Suddenly, Sturgeon had a trophy property that no one wanted to win. Now, after three years of paying for upkeep on an empty building, she’s pivoting to meet demand from a very different clientele: people suffering mental health crises, often brought on by drugs.
If Sturgeon has her way, a building where tech bros might have tapped out marketing copy on laptops while sipping matcha will become a 16-bed “crisis assessment and treatment center” (a term of art in the business) attached to 80 units of housing, 50 of them permanent. It will have doctors, nurses, counselors and intake specialists on staff 24/7.
“We went to Multnomah County and asked, ‘What is your biggest need?’” Sturgeon says.
The county has just one crisis center now, with 16 beds on Northeast Martin Luther King Boulevard, but it has no housing for people after their stays. (Sixteen is the magic number for beds at these facilities because operators can’t bill Medicaid if they have more.)
Sturgeon hopes to open the new complex in 18 months. If she succeeds, the Premier Gear & Machine Works Building will be one of the first office buildings in the city to find an alternative use. Portlanders have been clamoring for city leaders to turn vacant office buildings into much-needed housing, but most are impossible to repurpose because they don’t have enough windows to meet residential codes and often require earthquake retrofitting that is prohibitively expensive.
Sturgeon’s building has plenty of windows, and it’s been earthquake-proofed with massive steel struts. Units in the building will cost about $215,000 each to build, Sturgeon says. The average price for affordable units in Portland is $490,000, according to city estimates.

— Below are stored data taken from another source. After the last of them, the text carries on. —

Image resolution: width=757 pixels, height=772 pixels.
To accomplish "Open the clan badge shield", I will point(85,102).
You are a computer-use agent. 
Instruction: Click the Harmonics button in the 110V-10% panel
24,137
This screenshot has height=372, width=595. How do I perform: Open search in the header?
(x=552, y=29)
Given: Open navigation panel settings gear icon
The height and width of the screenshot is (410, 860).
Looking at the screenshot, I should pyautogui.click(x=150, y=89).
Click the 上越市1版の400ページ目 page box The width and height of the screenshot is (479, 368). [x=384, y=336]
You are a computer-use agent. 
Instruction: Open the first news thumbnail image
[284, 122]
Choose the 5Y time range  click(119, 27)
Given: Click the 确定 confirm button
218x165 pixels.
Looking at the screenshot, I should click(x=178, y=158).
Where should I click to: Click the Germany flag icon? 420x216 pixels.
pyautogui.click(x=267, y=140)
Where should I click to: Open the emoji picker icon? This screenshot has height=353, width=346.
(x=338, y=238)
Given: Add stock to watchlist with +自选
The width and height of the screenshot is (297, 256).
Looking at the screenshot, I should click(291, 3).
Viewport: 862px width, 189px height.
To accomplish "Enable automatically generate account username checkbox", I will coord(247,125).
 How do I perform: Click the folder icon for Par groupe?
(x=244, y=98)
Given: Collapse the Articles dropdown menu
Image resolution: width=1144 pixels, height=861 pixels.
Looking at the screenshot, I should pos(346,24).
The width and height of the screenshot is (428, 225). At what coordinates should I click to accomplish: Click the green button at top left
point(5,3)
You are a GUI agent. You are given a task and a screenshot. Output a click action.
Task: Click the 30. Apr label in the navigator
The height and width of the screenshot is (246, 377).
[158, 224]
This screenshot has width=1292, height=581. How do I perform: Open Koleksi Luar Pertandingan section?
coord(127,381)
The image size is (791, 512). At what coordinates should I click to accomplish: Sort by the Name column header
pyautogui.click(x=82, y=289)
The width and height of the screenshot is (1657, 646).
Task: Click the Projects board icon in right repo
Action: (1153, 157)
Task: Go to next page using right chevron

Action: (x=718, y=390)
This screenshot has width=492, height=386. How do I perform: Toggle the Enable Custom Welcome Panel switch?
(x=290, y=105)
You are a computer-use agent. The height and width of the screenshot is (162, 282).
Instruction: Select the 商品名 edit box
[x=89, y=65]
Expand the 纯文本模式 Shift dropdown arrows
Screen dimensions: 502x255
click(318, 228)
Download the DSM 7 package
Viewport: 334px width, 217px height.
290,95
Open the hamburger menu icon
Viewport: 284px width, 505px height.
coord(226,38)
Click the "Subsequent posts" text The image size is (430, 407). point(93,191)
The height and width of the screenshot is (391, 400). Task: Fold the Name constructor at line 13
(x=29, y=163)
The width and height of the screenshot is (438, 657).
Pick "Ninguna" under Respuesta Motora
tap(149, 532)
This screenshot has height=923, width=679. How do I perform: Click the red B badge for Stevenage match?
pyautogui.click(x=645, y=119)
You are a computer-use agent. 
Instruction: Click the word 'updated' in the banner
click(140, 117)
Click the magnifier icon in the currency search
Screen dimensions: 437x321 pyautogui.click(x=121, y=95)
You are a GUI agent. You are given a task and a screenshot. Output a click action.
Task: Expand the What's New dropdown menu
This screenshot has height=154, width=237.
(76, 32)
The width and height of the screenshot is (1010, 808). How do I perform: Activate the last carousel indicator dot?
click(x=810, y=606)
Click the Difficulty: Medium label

“Compared to what is out there, this is a bargain,” Sturgeon says.
In its new incarnation, Sturgeon doesn’t expect the Premier Gear & Machine Works to be profitable. “We’re not going to be making money on this,” she says. “There’s not a chance of that.”
Sturgeon needs another $22 million to hive the cavernous space into apartments. She plans to have everything from studios to three-bedrooms so clients can live with their families, if they have them. To get that cash, she’s talking to the city, county and state, and private funders.
“This is precisely the kind of idea that we’re looking for,” says Jillian Schoene, chief of staff to City Commissioner Carmen Rubio, who oversees the Portland Housing Bureau. “Commissioner Rubio has directed me to start looking for funding sources. We’re really excited about it.”
Crisis treatment and the lowest of low-income housing are new areas for Sturgeon’s company, Sturgeon Development Partners. Sturgeon is also chief executive of TMT Development, which is best known for building and operating the 27-story Fox Tower and the 30-story Park Avenue West Tower. Sturgeon’s grandfather, Tom Moyer, a professional boxer in the 1930s, founded the company in 1992. Sturgeon took the helm in 2003.
To help with the new venture, Sturgeon is partnering with Jackson House, a for-profit company that runs drug treatment and mental health centers in California. Its new Pacific Northwest region is run by Jim Sechrist, who joined in July from Telecare Corp., the Alameda, Calif.-based company that operates the crisis facility on Northeast Martin Luther King Boulevard.
The problem with crisis assessment and treatment centers, or CATCs, is that there is no reliable “back door” to a place where people can continue to get treatment once their acute episodes are over, Sechrist says. Many people end up back on the street.
“We said, ‘What if we built a CATC with a built-in back door?’” Sechrist says.
At the Premier Gear & Machine Works Building, that back door leads to temporary and permanent housing.
If she can pull it off, Sturgeon hopes the site will become a model for others. Plenty of buildings in Portland have the space. Just a block away stands Field Office, a brand-new 290,375-square-foot complex that defaulted on its $73.8 million loan in July and has found no buyer.